La dernière période a été caractérisée, à nos yeux, par des phénomènes assez inquiétants.

Le premier est la banalisation des relevés d'empreintes génétiques, visant de toute évidence à la constitution d'un vaste fichier. Je rappelle que ce fichier, à l'origine, avait été conçu pour les seuls délinquants sexuels, et que nous avions donné notre accord sous cette réserve et moyennant certaines mises en garde. La suite des événements a montré que nous avions eu raison. La justice se trouve placée dans une situation difficile, puisqu'elle est contrainte, a posteriori, d'arbitrer contre les forces de l'ordre.
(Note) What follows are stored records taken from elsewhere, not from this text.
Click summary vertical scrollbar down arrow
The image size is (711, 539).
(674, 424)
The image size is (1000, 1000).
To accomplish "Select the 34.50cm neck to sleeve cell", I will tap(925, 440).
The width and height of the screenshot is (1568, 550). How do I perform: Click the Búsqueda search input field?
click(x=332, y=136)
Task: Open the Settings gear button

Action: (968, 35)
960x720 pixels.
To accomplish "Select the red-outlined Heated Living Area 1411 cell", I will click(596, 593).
Il n'empêche que la pratique se répand et qu'elle est très préoccupante.

Le deuxième phénomène, tout aussi préoccupant parce qu'il se développe de manière perverse en dehors du cadre juridique, consiste à empêcher les manifestants de manifester, non pas sur le lieu de la manifestation, mais en amont : en les interceptant sur le chemin, sans raison et sans aucune légitimité juridique. On nous dit souvent, après coup, qu'il s'agissait de contrôler les identités… Or cette notion de contrôle d'identité est extrêmement vague. Cela s'est déjà produit à plusieurs reprises.
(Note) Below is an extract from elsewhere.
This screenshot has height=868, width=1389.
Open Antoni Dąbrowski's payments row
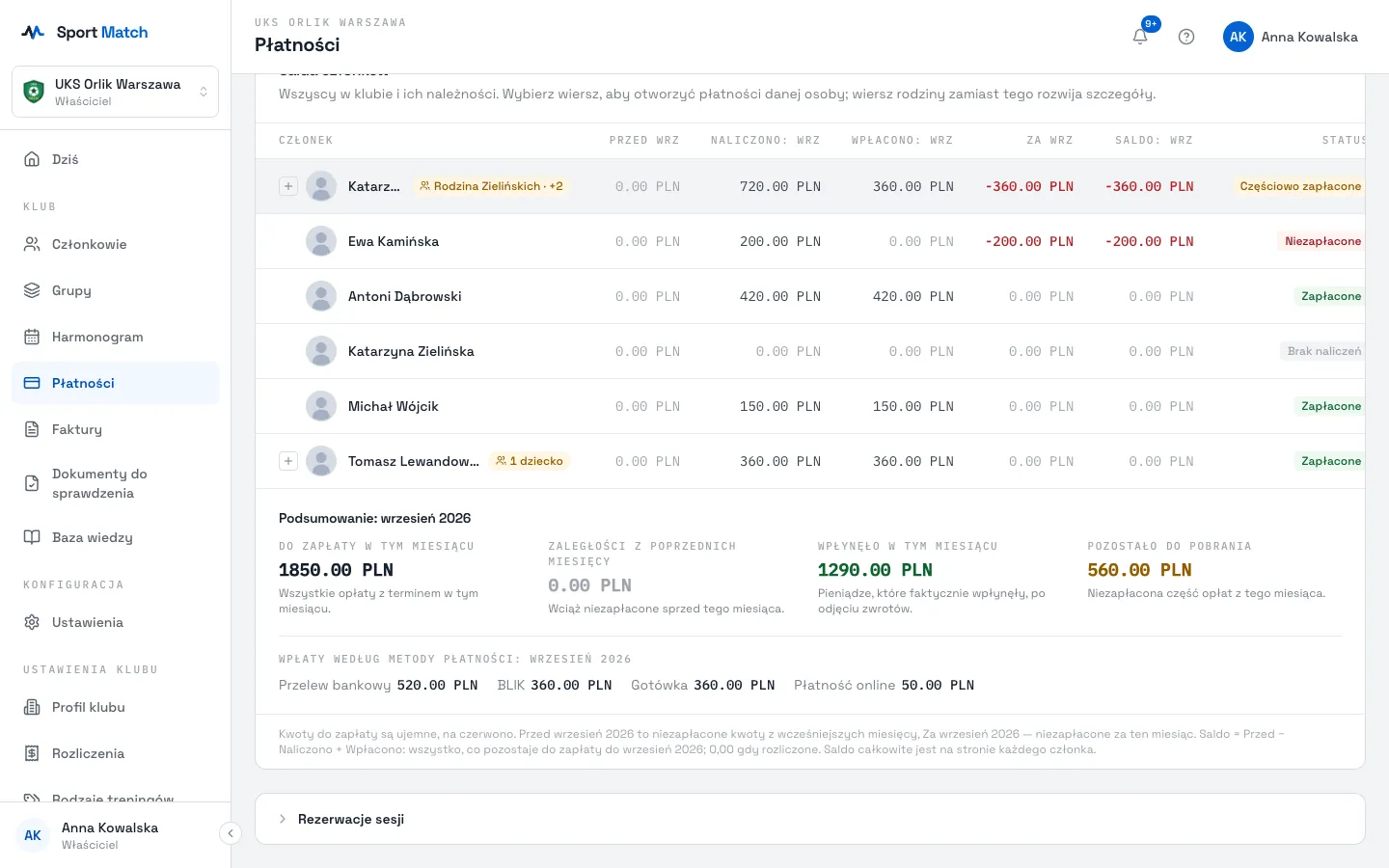[810, 296]

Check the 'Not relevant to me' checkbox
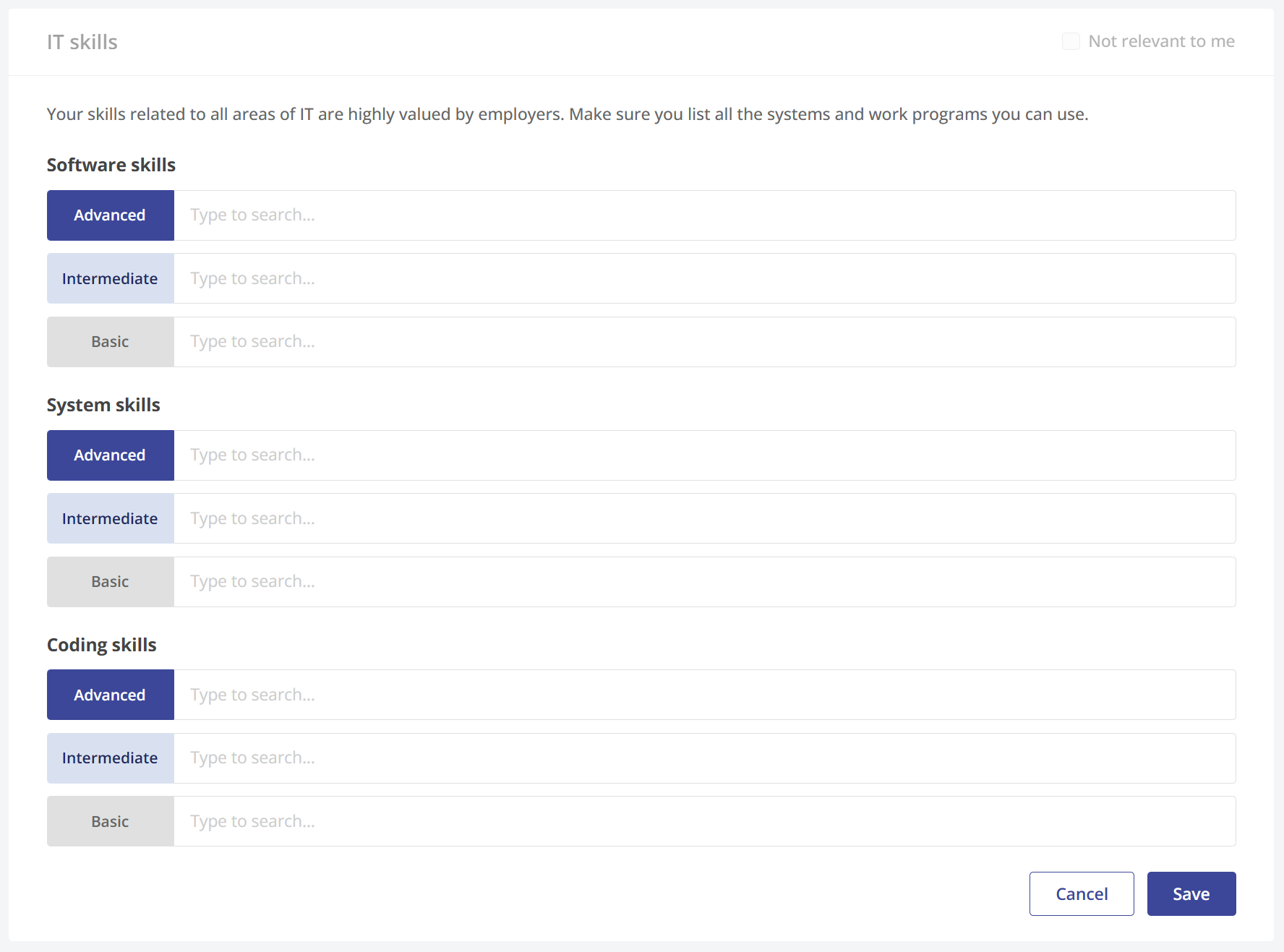(x=1071, y=41)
Le troisième est le recours excessif à la force, non pas de manière incidente ou accidentelle, mais parce qu'il conviendrait de contrecarrer de façon musclée la manifestation considérée comme un facteur de nuisance. L'élément le plus symbolique de l'usage excessif de la force est la banalisation des flash-balls, qui nous semblent ne pas avoir leur place dans l'arsenal répressif nécessaire et légitime, destiné à contenir, le cas échéant, des manifestants. Ce ne sont pas des armes permettant de faire face à une foule, ni d'empêcher un groupe d'avancer : ce sont des armées destinées à arrêter des individus. Il y a déjà eu, en France, dans un laps de temps restreint, assez d'accidents relativement graves pour que nous insistions sur l'idée que les flash-balls devraient être retirés de l'équipement des forces de maintien de l'ordre. Il en va de même des balles en caoutchouc, dont l'impact peut être extrêmement délétère. Ces armes sont adaptées à un affrontement individuel, bien plus qu'au maintien de l'ordre classique. Je rappelle au passage que le Défenseur des droits avait demandé qu'elles soient interdites, ou du moins contrôlées de façon plus stricte.

Cela m'amène à vous faire part de deux dernières sources de préoccupation.
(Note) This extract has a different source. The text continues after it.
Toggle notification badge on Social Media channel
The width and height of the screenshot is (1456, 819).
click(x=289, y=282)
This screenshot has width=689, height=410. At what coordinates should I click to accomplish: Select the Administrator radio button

La première porte sur l'encadrement. Il me semble que la qualité de la formation de l'encadrement a baissé ces dernières années. Sans doute est-ce consécutif à certaines réformes qui ont « frappé » le ministère de l'intérieur. Il me semble qu'il y a là un champ de réflexion à ouvrir afin d'engager des réformes puissantes et structurantes.

La seconde source de préoccupation porte sur la responsabilité des forces de l'ordre. Nous ne pouvons pas partir du principe que les forces de l'ordre ont toujours tort, mais nous ne partons pas du principe qu'elles ont toujours raison. Nous constatons que les enquêtes sur les plaintes contre des agents de police ou des tenants de l'autorité sont rarement complètes, souvent inefficaces et très souvent partiales ; la plupart du temps, d'ailleurs, on n'en ouvre pas. A ce jour, à ma connaissance, aucun policier ayant blessé par balle un ou des manifestants n'a vu sa responsabilité pénale engagée à la suite des accusations portées contre lui. Enfin, les poursuites engagées contre des policiers ayant eu recours à une force excessive envers des manifestants sont extrêmement rares au regard des incidents qui se produisent.

Tel est le tableau de nos préoccupations. Je n'insiste pas sur le fait que la mort de Rémi Fraisse n'a fait que confirmer nos inquiétudes. Nous avons diligenté des enquêtes de terrain qui sont toujours en cours. Elles confirment très largement ce que je viens de vous livrer.